La guerra siempre deja huellas, no solamente países sino también en las personas. La Guerra de la Triple Alianza fue, sin duda, una de esas heridas abiertas que cicatrizan al sur del continente americano. Quiero reflexionar sobre la misma, no solo porque haya sucedió hace más de un siglo y que no haya dejado de ser un hecho histórico, sino, porque nos ha servido como una muestra de hasta donde es capaz de llegar la ambición y el afán por querer superar lo que otros han construido con su trabajo. Y hoy, tanto como en aquel entonces, necesitamos recordar que la violencia no da ganadores, solo quedan heridas.
Todo empezó entre 1864 y 1870, periodo en el cual Paraguay, bajo el mando de Francisco Solano López, tuvo un conflicto con Uruguay, Argentina y Brasil. Paraguay era un país pequeño, pero poderoso, con aspiraciones de desarrollarse de manera autónoma, sin la necesidad de depender de otros. No obstante, sus vecinos no miraron eso de buena manera. Lo que pudo haber sido un diálogo entre gobiernos se volvió una guerra brutal.

************

> _Objetivos_:
**a)** Según el extracto sobre la Guerra de la Triple Alianza, ¿bajo el mando de quién estaba Paraguay durante el conflicto?
**b)** ¿Concuerdan con el extracto sobre la Guerra de la Triple Alianza estas afirmaciones? Responde sí o no a cada una y cita las palabras del texto que lo deciden. (i) Paraguay tuvo un conflicto con Uruguay, Argentina y Brasil. (ii) Los vecinos de Paraguay vieron con buenos ojos sus aspiraciones de desarrollo autónomo. (iii) Paraguay se describe como un país grande pero débil.
**c)** Extrae sin cambios del extracto sobre la Guerra de la Triple Alianza el fragmento que va desde "Todo empezó entre" hasta "una guerra brutal.".

> _Registros de posiciones objetivo_:
************

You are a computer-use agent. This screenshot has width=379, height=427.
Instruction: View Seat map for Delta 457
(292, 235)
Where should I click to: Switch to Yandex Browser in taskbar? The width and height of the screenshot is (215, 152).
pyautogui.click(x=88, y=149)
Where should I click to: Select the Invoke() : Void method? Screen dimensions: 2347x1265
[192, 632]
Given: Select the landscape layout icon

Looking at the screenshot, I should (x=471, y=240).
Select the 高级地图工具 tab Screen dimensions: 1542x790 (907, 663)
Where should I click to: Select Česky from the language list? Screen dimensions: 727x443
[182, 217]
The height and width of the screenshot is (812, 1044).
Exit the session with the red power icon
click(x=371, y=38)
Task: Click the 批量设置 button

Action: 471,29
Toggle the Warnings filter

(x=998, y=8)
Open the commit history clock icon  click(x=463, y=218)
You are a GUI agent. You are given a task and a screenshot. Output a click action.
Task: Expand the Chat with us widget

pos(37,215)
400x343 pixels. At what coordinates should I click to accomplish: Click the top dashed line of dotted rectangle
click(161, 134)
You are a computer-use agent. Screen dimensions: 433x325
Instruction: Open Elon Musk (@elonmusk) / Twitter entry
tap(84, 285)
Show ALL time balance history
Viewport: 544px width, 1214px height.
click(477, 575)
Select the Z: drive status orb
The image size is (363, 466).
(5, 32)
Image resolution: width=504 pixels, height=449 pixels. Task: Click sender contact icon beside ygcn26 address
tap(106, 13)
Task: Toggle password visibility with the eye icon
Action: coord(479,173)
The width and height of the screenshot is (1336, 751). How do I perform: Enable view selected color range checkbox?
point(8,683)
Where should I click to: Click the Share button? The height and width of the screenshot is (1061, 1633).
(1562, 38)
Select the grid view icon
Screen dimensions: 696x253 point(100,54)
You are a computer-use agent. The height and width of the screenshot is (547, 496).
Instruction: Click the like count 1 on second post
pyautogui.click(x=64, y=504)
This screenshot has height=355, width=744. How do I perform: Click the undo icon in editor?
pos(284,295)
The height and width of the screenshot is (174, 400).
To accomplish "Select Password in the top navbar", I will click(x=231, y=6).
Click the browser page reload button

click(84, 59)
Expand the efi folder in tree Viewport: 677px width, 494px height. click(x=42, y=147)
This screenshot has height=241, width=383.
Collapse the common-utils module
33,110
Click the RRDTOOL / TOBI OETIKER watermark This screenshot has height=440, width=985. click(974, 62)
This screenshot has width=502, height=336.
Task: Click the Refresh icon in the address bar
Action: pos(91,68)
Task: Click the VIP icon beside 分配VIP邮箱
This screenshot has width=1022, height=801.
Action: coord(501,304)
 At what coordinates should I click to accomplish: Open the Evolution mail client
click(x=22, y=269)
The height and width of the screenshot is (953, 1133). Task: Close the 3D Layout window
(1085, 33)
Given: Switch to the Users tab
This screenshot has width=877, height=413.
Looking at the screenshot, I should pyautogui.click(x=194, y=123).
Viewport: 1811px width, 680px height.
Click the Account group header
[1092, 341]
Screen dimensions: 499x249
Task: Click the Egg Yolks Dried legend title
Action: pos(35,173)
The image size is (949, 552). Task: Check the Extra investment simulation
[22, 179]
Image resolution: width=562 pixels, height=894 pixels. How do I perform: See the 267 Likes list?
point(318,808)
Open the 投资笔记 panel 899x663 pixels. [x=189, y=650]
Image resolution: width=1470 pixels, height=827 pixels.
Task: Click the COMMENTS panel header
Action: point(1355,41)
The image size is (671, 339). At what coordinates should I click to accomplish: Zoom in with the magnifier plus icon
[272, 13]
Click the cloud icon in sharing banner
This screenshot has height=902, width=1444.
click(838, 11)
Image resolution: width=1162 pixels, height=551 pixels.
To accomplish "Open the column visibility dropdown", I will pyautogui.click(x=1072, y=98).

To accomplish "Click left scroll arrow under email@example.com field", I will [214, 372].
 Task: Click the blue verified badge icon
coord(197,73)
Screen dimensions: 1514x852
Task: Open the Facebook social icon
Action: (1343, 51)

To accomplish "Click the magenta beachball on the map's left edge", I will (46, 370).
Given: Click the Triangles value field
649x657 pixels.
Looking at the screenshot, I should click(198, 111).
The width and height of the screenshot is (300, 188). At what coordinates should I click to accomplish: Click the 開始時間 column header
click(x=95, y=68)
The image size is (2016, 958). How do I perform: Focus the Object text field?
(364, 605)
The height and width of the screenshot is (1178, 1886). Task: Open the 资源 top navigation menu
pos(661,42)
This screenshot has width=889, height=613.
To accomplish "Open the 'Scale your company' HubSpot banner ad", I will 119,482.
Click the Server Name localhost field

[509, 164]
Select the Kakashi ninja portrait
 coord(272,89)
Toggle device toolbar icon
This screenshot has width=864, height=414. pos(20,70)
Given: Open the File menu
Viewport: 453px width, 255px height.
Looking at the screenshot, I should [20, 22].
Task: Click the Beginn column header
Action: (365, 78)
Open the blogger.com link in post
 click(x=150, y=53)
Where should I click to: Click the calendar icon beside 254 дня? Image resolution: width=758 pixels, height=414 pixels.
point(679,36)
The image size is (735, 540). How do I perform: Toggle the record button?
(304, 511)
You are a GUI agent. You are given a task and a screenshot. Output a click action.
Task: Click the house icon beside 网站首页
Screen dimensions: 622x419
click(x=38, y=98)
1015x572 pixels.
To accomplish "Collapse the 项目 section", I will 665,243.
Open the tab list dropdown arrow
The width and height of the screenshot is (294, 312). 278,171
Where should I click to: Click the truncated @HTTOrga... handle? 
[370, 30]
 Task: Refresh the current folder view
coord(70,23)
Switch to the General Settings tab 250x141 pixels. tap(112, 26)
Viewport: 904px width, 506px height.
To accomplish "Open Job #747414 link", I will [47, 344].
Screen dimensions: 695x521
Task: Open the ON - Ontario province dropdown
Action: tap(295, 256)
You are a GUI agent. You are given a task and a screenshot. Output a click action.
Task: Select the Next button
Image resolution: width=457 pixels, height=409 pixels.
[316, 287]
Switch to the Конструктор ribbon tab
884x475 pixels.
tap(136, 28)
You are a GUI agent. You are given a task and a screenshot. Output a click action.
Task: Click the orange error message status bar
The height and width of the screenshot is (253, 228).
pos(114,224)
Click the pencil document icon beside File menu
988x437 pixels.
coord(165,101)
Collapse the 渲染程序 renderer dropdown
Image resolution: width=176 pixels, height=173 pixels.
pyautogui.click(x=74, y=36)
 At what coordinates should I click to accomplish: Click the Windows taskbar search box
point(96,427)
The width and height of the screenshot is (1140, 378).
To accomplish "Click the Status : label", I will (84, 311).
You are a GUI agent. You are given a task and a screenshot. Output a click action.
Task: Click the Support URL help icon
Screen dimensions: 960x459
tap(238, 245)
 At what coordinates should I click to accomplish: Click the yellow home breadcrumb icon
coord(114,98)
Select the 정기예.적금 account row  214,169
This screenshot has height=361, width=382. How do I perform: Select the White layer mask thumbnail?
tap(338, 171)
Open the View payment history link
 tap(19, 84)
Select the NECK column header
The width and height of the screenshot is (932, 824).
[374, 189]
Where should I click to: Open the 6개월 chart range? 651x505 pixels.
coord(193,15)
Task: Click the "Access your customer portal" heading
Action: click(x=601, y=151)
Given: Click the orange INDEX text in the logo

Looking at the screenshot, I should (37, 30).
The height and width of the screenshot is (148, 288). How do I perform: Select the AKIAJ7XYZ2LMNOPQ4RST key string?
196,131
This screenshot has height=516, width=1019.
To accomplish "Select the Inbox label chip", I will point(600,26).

************

> _Soluciones por tarea_:
**a)** Bajo el mando de Francisco Solano López.

**b)** (i) Sí: "tuvo un conflicto con Uruguay, Argentina y Brasil". (ii) No: "sus vecinos no miraron eso de buena manera". (iii) No: "Paraguay era un país pequeño, pero poderoso".

**c)**
Todo empezó entre 1864 y 1870, periodo en el cual Paraguay, bajo el mando de Francisco Solano López, tuvo un conflicto con Uruguay, Argentina y Brasil. Paraguay era un país pequeño, pero poderoso, con aspiraciones de desarrollarse de manera autónoma, sin la necesidad de depender de otros. No obstante, sus vecinos no miraron eso de buena manera. Lo que pudo haber sido un diálogo entre gobiernos se volvió una guerra brutal.